6. Cover with large tea towel and place in a warm place in your kitchen; my kitchen is very drafty, so I have to briefly warm the griddle, then turn it off and set the sheets on top to keep warm.
7. Allow doughnuts to rise undisturbed for at least 1 hour; 1 hour 15 minutes if necessary. Donuts should be visibly puffier and appear to be airy.

To Fry the Donuts
1. Heat plenty of canola oil in a large pot until the temperature reaches 375 to 380 degrees—do not let it get hotter than 380 degrees! 375 is ideal; keep the thermometer in the pan to continually monitor.

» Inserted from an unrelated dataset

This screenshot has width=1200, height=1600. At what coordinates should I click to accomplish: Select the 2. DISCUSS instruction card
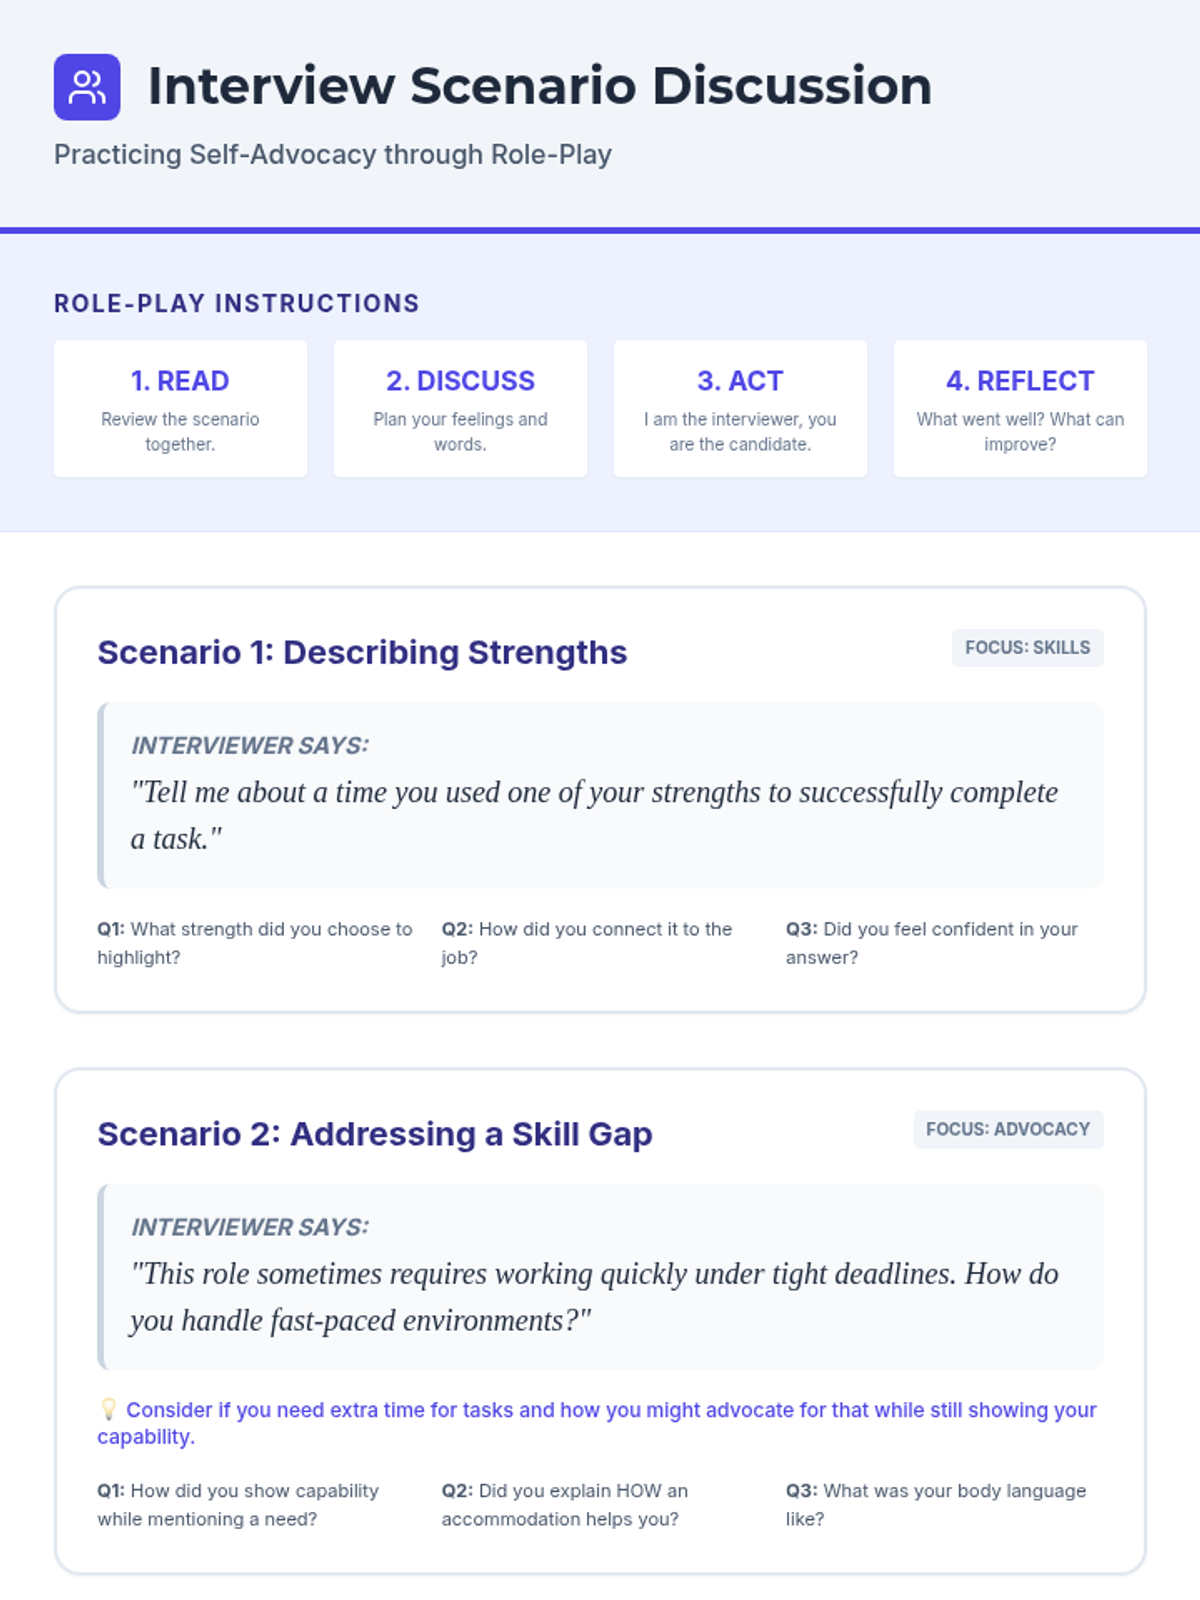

2. One to two at a time, gently grab doughnuts and ease them into the hot oil. Allow them to cook 1 minute on each side; they will brown very quickly.
3. Remove doughnuts from the oil with a slotted spoon, allowing all oil to drip off.
4. Place doughnut immediately on several layers of paper towels. Count to five, then flip it over onto a clean part of the paper towels. Count to five, then flip it over again; the purpose, obviously, is to drain as much grease as possible before it soaks into the doughnut.
5. Repeat with remaining doughnuts and holes. The holes will cook more quickly than the doughnuts; about 30 seconds per side.
6. Allow doughnuts to slightly cool.

To Glaze:
1. Mix all glaze ingredients in a bowl until completely smooth.
2. One by one, dip doughnuts into the glaze until halfway submerged. (Note: completely submerge doughnut holes, then remove with slotted spoon.)
3. Remove from glaze, then turn right side up on a cooling rack over a cookie sheet (to catch dripping glaze.)
4. Serve warm if possible, or room temperature.